Top of INFORMATION SUPPLIED

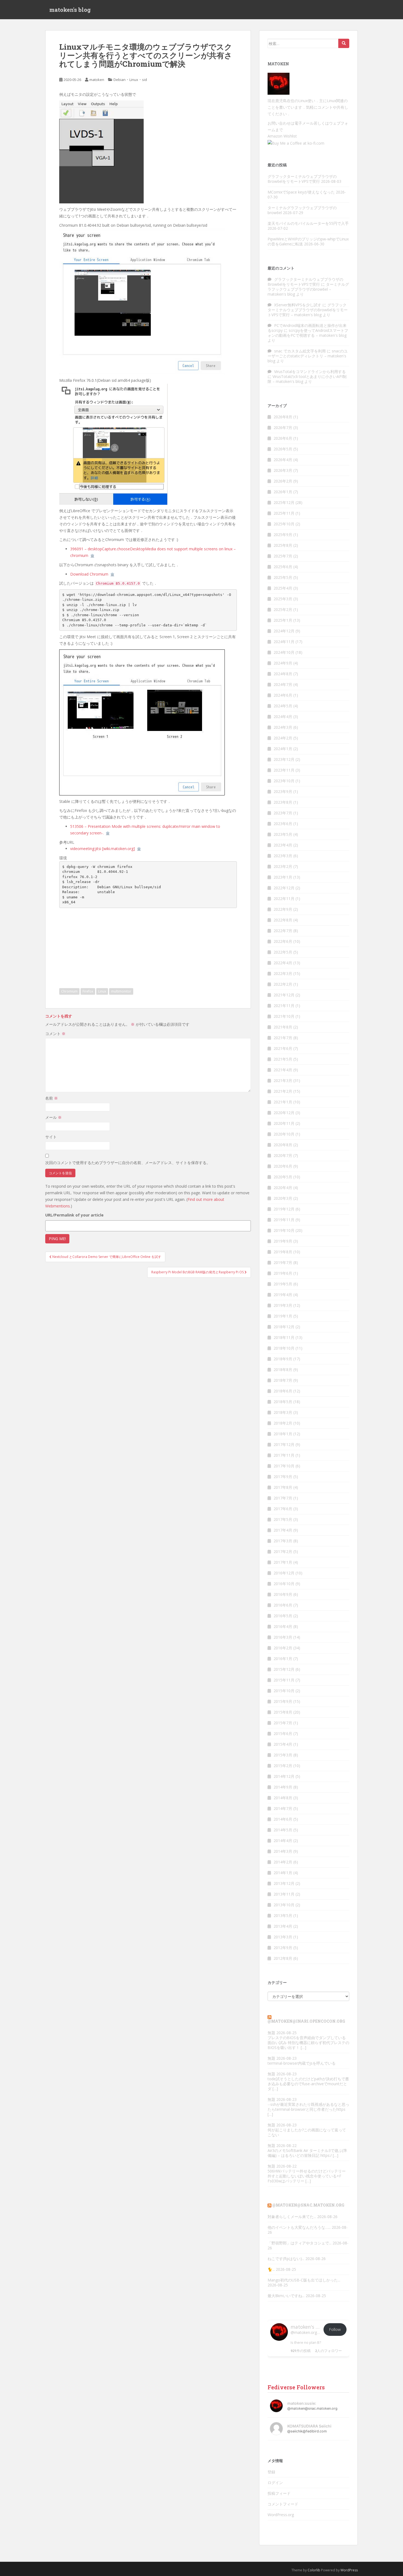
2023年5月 (283, 834)
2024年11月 (284, 641)
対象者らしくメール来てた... (292, 2216)
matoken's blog (70, 9)
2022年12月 (284, 887)
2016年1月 (283, 1658)
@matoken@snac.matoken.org (308, 2205)
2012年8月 (283, 1958)
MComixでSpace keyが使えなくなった (301, 192)
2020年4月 (283, 1187)
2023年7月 (283, 812)
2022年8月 (283, 920)
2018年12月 (284, 1326)
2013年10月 (284, 1904)
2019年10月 (284, 1230)
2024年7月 (283, 684)
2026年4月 (283, 459)
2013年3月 (283, 1936)
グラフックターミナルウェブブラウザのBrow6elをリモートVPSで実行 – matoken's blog (308, 309)
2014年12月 (284, 1776)
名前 (51, 1098)
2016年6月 (283, 1605)
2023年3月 (283, 855)
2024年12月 (284, 631)
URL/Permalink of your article (74, 1215)
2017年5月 (283, 1519)
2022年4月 (283, 962)
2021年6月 (283, 1048)
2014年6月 (283, 1819)
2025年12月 (284, 502)
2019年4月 (283, 1294)
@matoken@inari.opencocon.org (306, 2021)
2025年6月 (283, 566)
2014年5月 (283, 1829)
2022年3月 (283, 973)
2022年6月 (283, 941)
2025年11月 (284, 513)
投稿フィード (279, 2493)
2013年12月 (284, 1883)
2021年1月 (283, 1102)
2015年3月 (283, 1754)
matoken (96, 79)
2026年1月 (283, 491)
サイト (51, 1136)
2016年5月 (283, 1615)
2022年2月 (283, 984)
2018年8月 (283, 1369)
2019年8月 (283, 1251)
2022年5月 (283, 952)
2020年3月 (283, 1198)
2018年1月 (283, 1433)
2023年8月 (283, 802)
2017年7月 (283, 1498)
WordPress (349, 2570)
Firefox (88, 991)
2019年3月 (283, 1305)
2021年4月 (283, 1069)
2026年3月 (283, 470)
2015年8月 (283, 1712)
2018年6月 (283, 1391)
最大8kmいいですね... (286, 2295)
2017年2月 (283, 1551)
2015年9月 (283, 1701)
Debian (119, 79)
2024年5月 (283, 705)
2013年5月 (283, 1915)
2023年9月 (283, 791)
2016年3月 (283, 1637)
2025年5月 (283, 577)
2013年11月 (284, 1894)
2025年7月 (283, 556)
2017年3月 (283, 1540)
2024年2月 (283, 738)
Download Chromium (89, 574)
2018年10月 (284, 1348)
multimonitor (121, 991)
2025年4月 (283, 588)
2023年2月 (283, 866)
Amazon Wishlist (282, 136)
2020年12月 (284, 1112)
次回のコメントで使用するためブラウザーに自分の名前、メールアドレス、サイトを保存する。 (127, 1162)
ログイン (275, 2482)
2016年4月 (283, 1626)
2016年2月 (283, 1647)
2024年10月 (284, 652)
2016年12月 (284, 1573)
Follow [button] (335, 2329)
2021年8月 (283, 1027)
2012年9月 (283, 1947)
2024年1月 (283, 748)
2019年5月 (283, 1283)
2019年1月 (283, 1316)
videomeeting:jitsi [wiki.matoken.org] (102, 848)
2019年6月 (283, 1273)
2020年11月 (284, 1123)
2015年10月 (284, 1690)
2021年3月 (283, 1080)
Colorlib (314, 2570)
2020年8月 (283, 1144)
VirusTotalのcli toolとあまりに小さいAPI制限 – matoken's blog (307, 379)
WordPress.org (281, 2514)
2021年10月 (284, 1016)
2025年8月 (283, 545)
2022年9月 (283, 909)
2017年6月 (283, 1508)
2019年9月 (283, 1241)
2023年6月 (283, 823)
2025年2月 (283, 609)
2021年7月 (283, 1037)
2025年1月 (283, 620)
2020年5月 (283, 1176)
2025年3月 (283, 598)
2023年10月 (284, 780)
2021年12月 (284, 994)
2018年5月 (283, 1401)
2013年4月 (283, 1926)
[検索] (343, 43)
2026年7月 (283, 427)
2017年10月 (284, 1465)
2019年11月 (284, 1219)
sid (144, 79)
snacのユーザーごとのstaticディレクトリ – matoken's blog (308, 355)
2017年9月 (283, 1476)
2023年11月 (284, 770)
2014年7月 (283, 1808)
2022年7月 (283, 930)
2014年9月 (283, 1787)
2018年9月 (283, 1358)
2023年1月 (283, 877)
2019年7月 (283, 1262)
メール (53, 1117)
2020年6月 (283, 1166)
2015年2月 (283, 1765)
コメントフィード (283, 2504)
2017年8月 (283, 1487)
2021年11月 (284, 1005)
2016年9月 (283, 1594)
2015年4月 (283, 1744)
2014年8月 (283, 1797)
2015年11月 (284, 1680)
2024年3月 (283, 727)
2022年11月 (284, 898)
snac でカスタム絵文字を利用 (300, 351)
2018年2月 (283, 1423)
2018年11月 (284, 1337)
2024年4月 (283, 716)
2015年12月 (284, 1669)
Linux (133, 79)
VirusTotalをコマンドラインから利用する (310, 371)
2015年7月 (283, 1722)
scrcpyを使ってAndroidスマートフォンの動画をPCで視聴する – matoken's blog (308, 333)
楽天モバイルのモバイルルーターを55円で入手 (308, 223)
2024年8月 (283, 673)
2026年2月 (283, 481)
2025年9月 (283, 534)
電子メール (304, 123)
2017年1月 (283, 1562)
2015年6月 (283, 1733)
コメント (55, 1033)
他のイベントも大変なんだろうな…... (299, 2227)
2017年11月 (284, 1455)
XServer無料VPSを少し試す (297, 304)
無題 (271, 2032)
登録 (271, 2471)
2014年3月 (283, 1851)
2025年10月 (284, 523)
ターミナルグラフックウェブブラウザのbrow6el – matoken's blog (308, 289)
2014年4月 (283, 1840)
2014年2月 (283, 1862)
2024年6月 (283, 695)
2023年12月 (284, 759)
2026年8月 (283, 416)
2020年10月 (284, 1134)
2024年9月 (283, 663)
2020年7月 (283, 1155)
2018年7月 (283, 1380)
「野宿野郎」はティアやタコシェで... (299, 2243)
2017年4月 (283, 1530)
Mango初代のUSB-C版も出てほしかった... (304, 2280)
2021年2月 (283, 1091)
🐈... (271, 2269)
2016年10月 (284, 1583)
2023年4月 (283, 845)
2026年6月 (283, 438)
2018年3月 (283, 1412)
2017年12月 (284, 1444)
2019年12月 (284, 1209)
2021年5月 (283, 1059)
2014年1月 (283, 1872)
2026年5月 (283, 449)
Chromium (69, 991)
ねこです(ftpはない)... (286, 2258)
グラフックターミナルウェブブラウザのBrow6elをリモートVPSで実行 (302, 179)
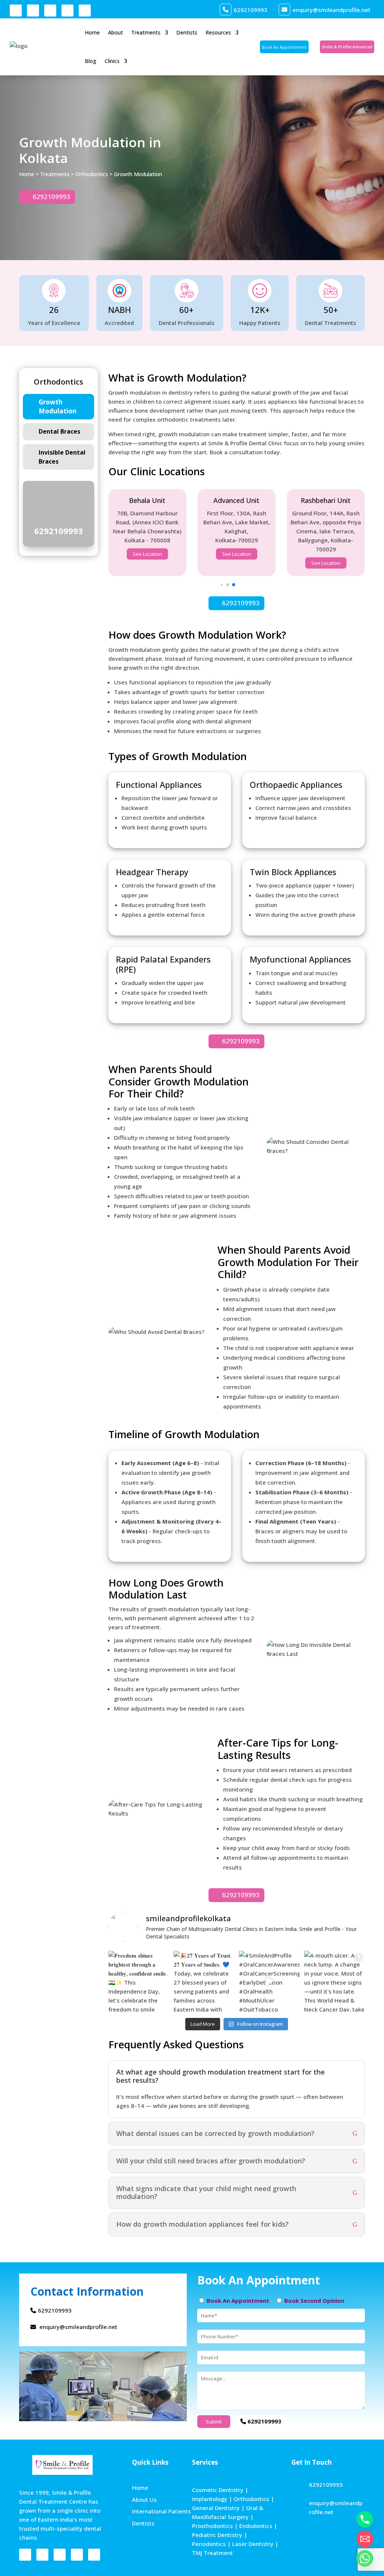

Bottom of INFORMATION SUPPLIED

* **PROBLEM REQUIREMENTS**: Of all the entries above, repeat only the lines from the line that has "2016年1月 (283, 1658)" to the line that has "2016年5月 (283, 1615)", both lines included, exactly.

* **THE ANSWER**:
2016年1月 (283, 1658)
@matoken@snac.matoken.org (308, 2205)
2012年8月 (283, 1958)
MComixでSpace keyが使えなくなった (301, 192)
2020年4月 (283, 1187)
2023年7月 (283, 812)
2022年8月 (283, 920)
2018年12月 (284, 1326)
2013年10月 (284, 1904)
2019年10月 (284, 1230)
2024年7月 (283, 684)
2026年4月 (283, 459)
2013年3月 (283, 1936)
グラフックターミナルウェブブラウザのBrow6elをリモートVPSで実行 – matoken's blog (308, 309)
2014年12月 (284, 1776)
名前 (51, 1098)
2016年6月 (283, 1605)
2023年3月 (283, 855)
2024年12月 (284, 631)
URL/Permalink of your article (74, 1215)
2017年5月 (283, 1519)
2022年4月 (283, 962)
2021年6月 (283, 1048)
2014年6月 (283, 1819)
2025年12月 (284, 502)
2019年4月 (283, 1294)
@matoken@inari.opencocon.org (306, 2021)
2025年6月 (283, 566)
2014年5月 (283, 1829)
2022年3月 (283, 973)
2022年6月 (283, 941)
2025年11月 (284, 513)
投稿フィード (279, 2493)
2013年12月 (284, 1883)
2021年1月 (283, 1102)
2015年3月 (283, 1754)
matoken (96, 79)
2026年1月 (283, 491)
サイト (51, 1136)
2016年5月 (283, 1615)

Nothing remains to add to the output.